Date of Award

Fall 2019

Degree Type

Dissertation

Degree Name

Doctor of Philosophy (PhD)

School

Leadership and Advanced Nursing Practice

Committee Chair

Dr. Patsy Anderson

Committee Chair School

Leadership and Advanced Nursing Practice

Committee Member 2

Dr. Bonnie Harbaugh

Committee Member 2 School

Leadership and Advanced Nursing Practice

Committee Member 3

Dr. Karen Rich

Committee Member 3 School

Leadership and Advanced Nursing Practice

Committee Member 4

Dr. Hwanseok Choi

Committee Member 4 School

Health Professions

Committee Member 5

Dr.
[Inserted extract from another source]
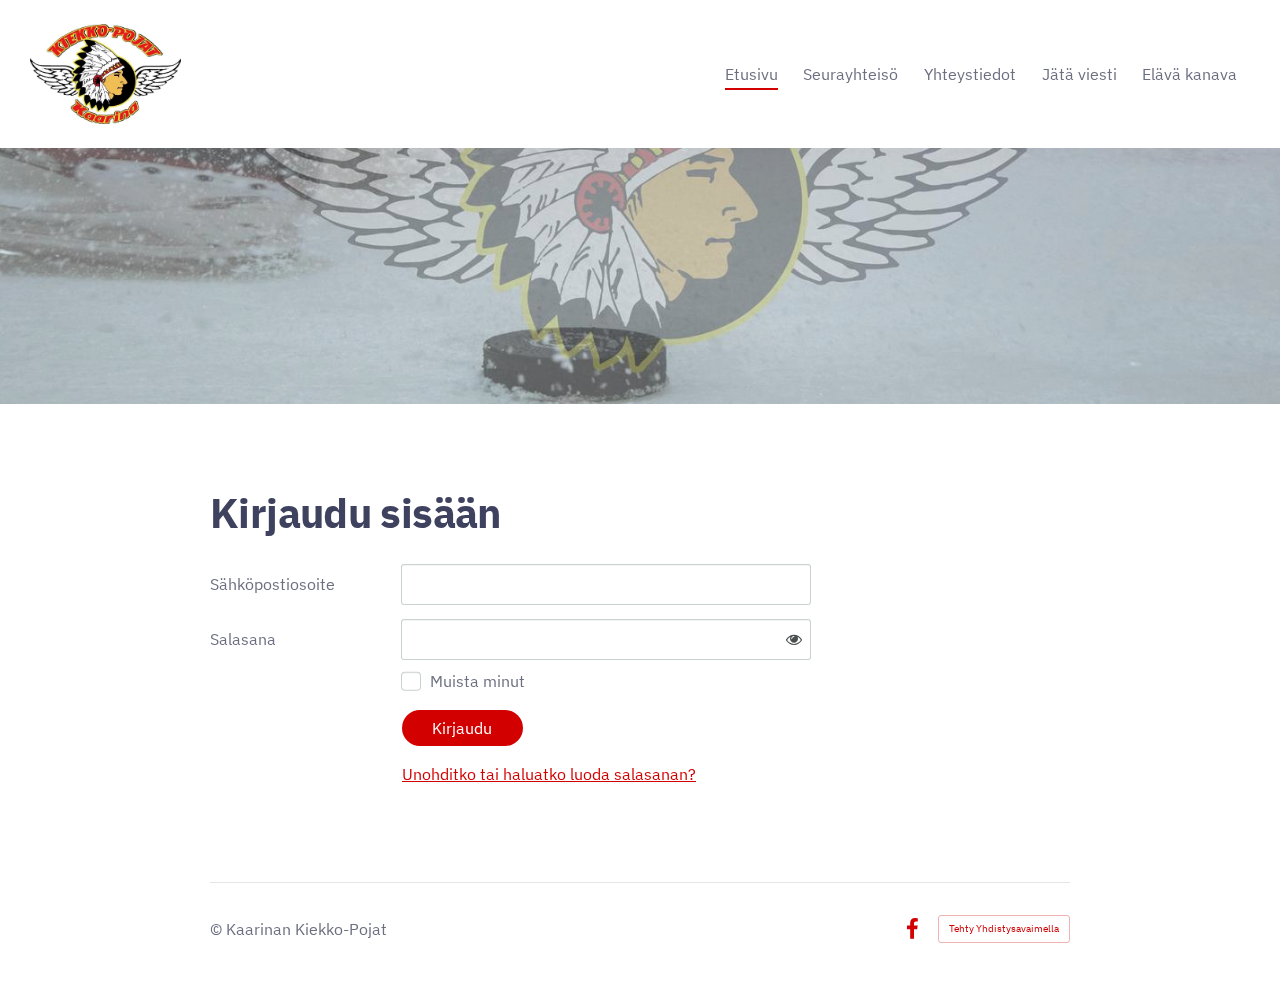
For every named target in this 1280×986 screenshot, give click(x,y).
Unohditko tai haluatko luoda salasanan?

Kyle Bewsey

Abstract

Rates of self-harm and suicide in the United States have not decreased since 1980 and remained relatively constant through the start of the 21st Century. The most recent data indicate that suicide rates in the United States have risen by about 2% a year from 2006 through 2016, although suicide rates have decreased in other countries during the same timeframe. Finding a viable intervention to slow rates of self-harm and suicide is needed in the United States. The need for closer patient observation has been cited as an underutilized intervention for the reduction of attempts of self-harm and suicide. This study examined one intervention used to facilitate closer observation of at-risk patients to decrease rates of self-harm and suicide. The study used a survey developed by the researcher for Mississippi psychiatrists and psychiatric-mental health nurse practitioners (PMHNP) to ascertain the degree of use, and effectiveness of, outpatient commitments (OPC) as an intervention for suicide prevention. Results from 23 respondents indicated that for a sample of 5821 patients, OPC was used for 411 patients. Paired sample t-tests were performed with a 0.05 significance level. A statistically significant difference was found in the average number of attempts of self-harm between the patients where OPC was used and those where OPC was not used (1.09 (SD = 2.308) vs. 14.95 (SD = 15.849), p < .001). A statistically significant difference was also found in the average number of completed suicides between those two groups (0.00 (SD = 0.000) vs. 1.61 (SD = 1.305), p < .001).